When we arrived the snows had not yet come and the slopes were covered in tawny grassland and despite the cold winds, the shade of brown radiated warmth. Our first taste of the trek was a stair climb to the resort itself. We overnighted there and our guides welcomed us with a warning to prepare ourselves mentally for the four-day trek to come.
Snow falling heavily at our Padyar campsite
Climbing up through the trees from Padiyar
Early the next morning, my first sight of the trailhead mesmerised me. The grasslands, villages and trees all seemed to be bowing to the towering peak of Mount Dronagiri far in the distance. The beginning of the trail takes you past the confluence of the Pinder, Kaliganga, Nandakini, Birehiganga and Dhauli Ganga rivers and leads you through a number of picturesque mountain villages. The warm and welcoming nature of the people here was for me one of the highlights of the journey.
On that first day we passed through the area where the mythical herb Sanjeevani is supposed to have come from that the monkey god Hanuman retrieved to cure the mortally wounded Lakshmana in the ancient epic, the Ramayana. Interestingly, the Uttarakhand government last year committed some millions of dollars to a scheme to try and identify this magical healing herb amongst the real native plants growing in the region. At the end of the day we reached Chitrakana where we encountered the snowfields for the first time.
The imposing Chaukhamba from our Khullara campsite
Rhododendron trees around the Talli campsite
The next day led us through the thick oak forests and the snow at my feet was a delight that seemed to me to be something from out of the movies. It was beautiful to look at the line of trees marching into the deeper forest and contrasting against the dome of hazy sky and the mountains beyond. I congratulated myself once again for having chosen a winter trek.
Kuari Pass sits at a height of nearly 4000 metres and on the way there your pass two other stunning outlooks, Tali Top and Khullara Top. From these three you are afforded some of the very best views of peaks reaching up to 7000 metres and beyond to be found anywhere in the Himalayas. As the second highest mountain in India at 7,816m, Nanda Devi is a particular standout but I also got to see Trishul, Kamet and the four-pillared Chaukhamba. Not as high but still majestic and imposing were Nanda Ghunti, Neelkanth, Mana, Changbang, and Hathi Ghoda Parbat.

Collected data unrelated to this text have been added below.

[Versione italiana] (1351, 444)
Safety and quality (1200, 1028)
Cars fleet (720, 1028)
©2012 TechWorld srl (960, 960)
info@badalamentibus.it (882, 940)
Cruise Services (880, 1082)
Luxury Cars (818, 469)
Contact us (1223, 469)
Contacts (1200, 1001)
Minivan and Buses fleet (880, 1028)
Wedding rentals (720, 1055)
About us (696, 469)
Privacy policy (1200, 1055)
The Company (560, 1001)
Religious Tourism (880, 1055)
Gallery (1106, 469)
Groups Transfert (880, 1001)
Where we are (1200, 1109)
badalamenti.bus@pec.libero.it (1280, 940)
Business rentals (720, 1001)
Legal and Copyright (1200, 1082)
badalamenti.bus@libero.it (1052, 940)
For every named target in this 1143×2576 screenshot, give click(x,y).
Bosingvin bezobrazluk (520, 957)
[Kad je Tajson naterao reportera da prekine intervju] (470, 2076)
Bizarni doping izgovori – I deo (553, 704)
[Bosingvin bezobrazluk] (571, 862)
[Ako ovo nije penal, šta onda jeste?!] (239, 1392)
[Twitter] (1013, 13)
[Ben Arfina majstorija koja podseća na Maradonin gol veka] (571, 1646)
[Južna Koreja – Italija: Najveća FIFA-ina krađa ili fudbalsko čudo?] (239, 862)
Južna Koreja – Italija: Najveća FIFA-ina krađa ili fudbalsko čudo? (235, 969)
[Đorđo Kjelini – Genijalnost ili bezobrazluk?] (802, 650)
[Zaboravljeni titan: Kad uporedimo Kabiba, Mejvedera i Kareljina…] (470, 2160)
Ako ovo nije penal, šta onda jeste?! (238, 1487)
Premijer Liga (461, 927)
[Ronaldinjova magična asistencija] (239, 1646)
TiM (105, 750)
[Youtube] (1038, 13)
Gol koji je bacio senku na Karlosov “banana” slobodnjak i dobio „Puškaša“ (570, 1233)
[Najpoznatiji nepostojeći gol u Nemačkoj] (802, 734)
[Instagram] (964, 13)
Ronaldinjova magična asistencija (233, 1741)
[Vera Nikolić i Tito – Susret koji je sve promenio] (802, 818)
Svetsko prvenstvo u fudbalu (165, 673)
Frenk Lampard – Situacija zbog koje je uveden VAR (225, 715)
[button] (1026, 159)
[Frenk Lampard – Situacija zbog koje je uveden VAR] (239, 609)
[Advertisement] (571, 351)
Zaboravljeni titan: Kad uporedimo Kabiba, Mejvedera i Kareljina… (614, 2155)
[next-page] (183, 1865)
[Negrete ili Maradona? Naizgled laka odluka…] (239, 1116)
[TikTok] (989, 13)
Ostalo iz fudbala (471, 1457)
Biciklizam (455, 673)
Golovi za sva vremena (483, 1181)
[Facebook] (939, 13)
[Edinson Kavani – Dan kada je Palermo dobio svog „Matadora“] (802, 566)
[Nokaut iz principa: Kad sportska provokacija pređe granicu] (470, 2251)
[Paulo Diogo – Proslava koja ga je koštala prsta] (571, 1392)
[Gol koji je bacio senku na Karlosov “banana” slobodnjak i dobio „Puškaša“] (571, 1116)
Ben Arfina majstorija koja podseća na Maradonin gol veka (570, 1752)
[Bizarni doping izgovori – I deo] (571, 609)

Nanda Devi from the Gorson Bugyal
Reaching the Kuari Top, the highest point of the trek
Most amazing to me at these high altitudes was that we were often walking through long stretches of the most serene green meadows. Known as Bugyals, these pastures left me wondering how this walk could be so stimulating and yet so tranquilising at the same time. The beauty of those meadows is something I think will stay with me for the rest of my life.
Of course, there are also forests on this trek and here we were advised to stick closely to our companions and to the marked trail as leopards and bears were residents within the woods.
The Kuari Pass trek certainly requires some physical effort but it is not too difficult and the rewards are huge.